It is fairly easy for me to get lost, for my mind to wander into places only known by me. To get lost in a thought a book a problem a website a TV show a dream. As my wife will animatedly tell you, I can’t hold a conversation and tie my shoes at the same time because I become either so involved in something as to block out the rest of the world, or am too distracted by something else to remember what I had previously been doing. If you find me walking around the house with one shoe tied it is usually because I have been distracted into a conversation or a chore or a scraped knee that needs bandaging, and in devoting my attention to the latter completely forget about the first task I was engaged in, tying my shoes. This trait or weakness or lack of memory, whatever you want to chalk it up to, doesn’t serve me well in the living of my everyday life while at the same time trying to maintain my relationship, my friendship with, my pursuit of God. Distracted by the routine, the mundane, the accumulated minutia, if you will, that life with two kids, an early morning job, and I’ll just be honest here, my laziness brings with it, I sometimes, often times find it difficult to keep up my side of this relationship, this friendship, this pursuit.

After several passes through the less and less toy laden family room, he catches the corner of my eye, just on the periphery of my focus, and I turn to look. It’s my soon to be six year-old son, Jackson. I look and I see him sitting on the front porch, waiting, happy. He’s not running around, not playing or reading or drawing, not roaming the galaxy impersonating Darth Vader or General Grevious, he is simply sitting, waiting, happy in the knowledge that at some point his Nana and Papa are going to pull into the driveway. His pure six year-old heart, his untainted mind doesn’t give thought to how long he may be sitting there, waiting there on the cool porch by himself. He thinks only of the reward, of the hugs and kisses and love that will be stepping out of that car, and as not to be too sappy, I’m sure somewhere in his head there floats images of brightly colored packages and tastes of sweet delicious treats.

I’m torn between wanting to see how long he will sit there, Nana and Papa aren’t expected for another couple of hours, and letting him know that he doesn’t need to stay there, that I can tell him a few minutes before they arrive so he can go outside and greet them with his eager little arms. So, in the meantime, I take a quick photo and then let my wife in on the proceedings, so she too can take a peek at this memory in the making, before I walk out into the just setting sun and sit down on the porch next to him. His anticipating eyes meet mine, his simple, innocent, pure smile warms me and I put my arm around his relaxed shoulders and sit with him for a minute. He asks me if I am waiting for Nana and Papa too, so I let him know about the time frame of Nana and Papa’s arrival, about the long car ride from the airport, about the dinner mommy has cooked being almost ready. I promise him that he will be sitting on this porch when Nana and Papa drive around the corner and make the right hand turn into our driveway. Through a bit of uneasiness, a little protesting, and his sweet eagerness, I was able to convince him to come inside and eat dinner with us.

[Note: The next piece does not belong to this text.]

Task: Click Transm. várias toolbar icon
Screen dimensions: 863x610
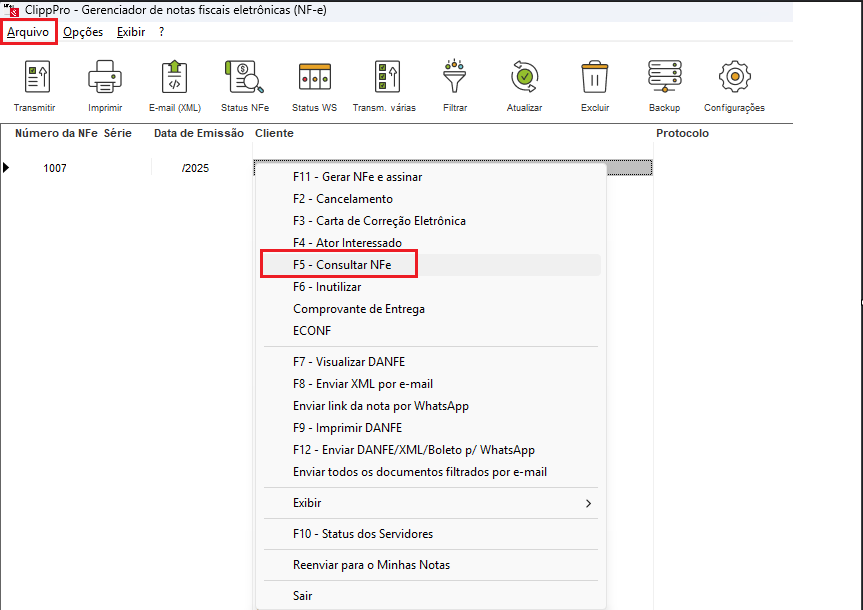Action: pos(384,78)
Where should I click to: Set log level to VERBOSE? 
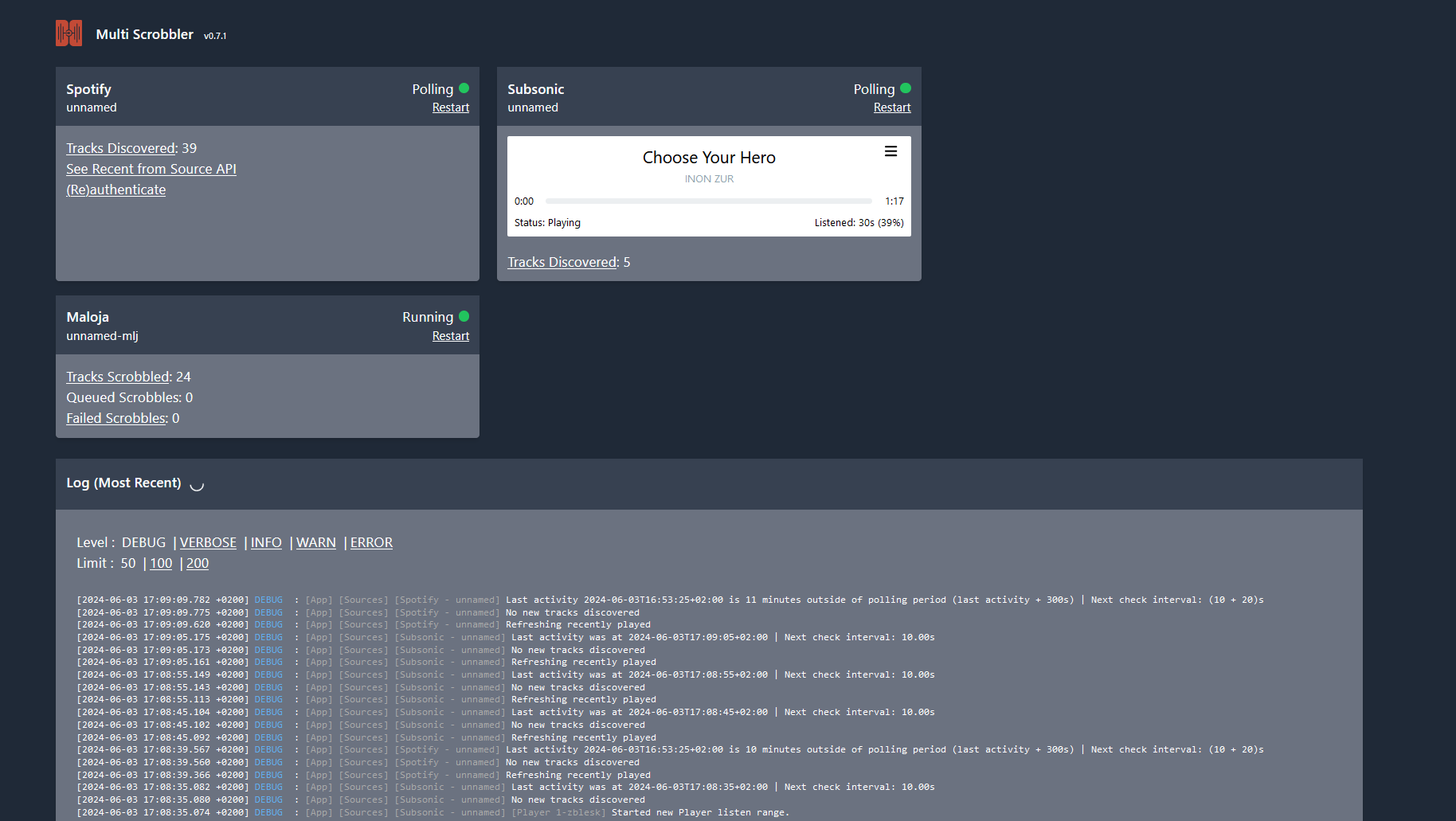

I find myself seeing, finding, discovering how I think God works and acts and feels through the actions and attitudes and doings of my son. The picture I have of him out on that porch just sitting, just waiting, just happy. That picture pulls me out of my distraction, out of myself and into God. I look out again and I see God out on the front porch in the cool breeze of the now setting sun. I see him there sitting, waiting, happy. The crazy thing is, the thing that gets me, that tugs at me, that I know deep down and that I find both easy and hard to believe is that he is sitting there waiting for me. Sitting. Waiting. Happy. For me. And I don’t bring brightly colored packages and sweet things to eat when I arrive, I just bring me. I bring me and my mess. I bring my troubles and problems and laziness and distraction. And far too often I don’t bring anything at all, far too often his only company on that porch is my absence. And he knows all of this, yet still he sits, he waits, and he is eager for me to pull open that screen door and sit down beside him. And when I do find the time, make the time, when I do pull open that screen door, he is always there, always.  Sitting, waiting, happy to see me. And then…and then I get to sit down and feel his eyes meet mine, feel his smile warm me, feel his arm around my relaxed shoulders, feel the distractions dissipate. Sitting there I think to myself, I wonder why it took me so long to step out into the cool of the evening, to sit down with my friend, my God, and I try to tell myself that it won’t take me so long next time, though I know, as well as he that I will walk by that door too many times, distracted, while he sits with patience, waits with anticipation, and is happy in knowing I will catch him out of the corner of my eye soon enough.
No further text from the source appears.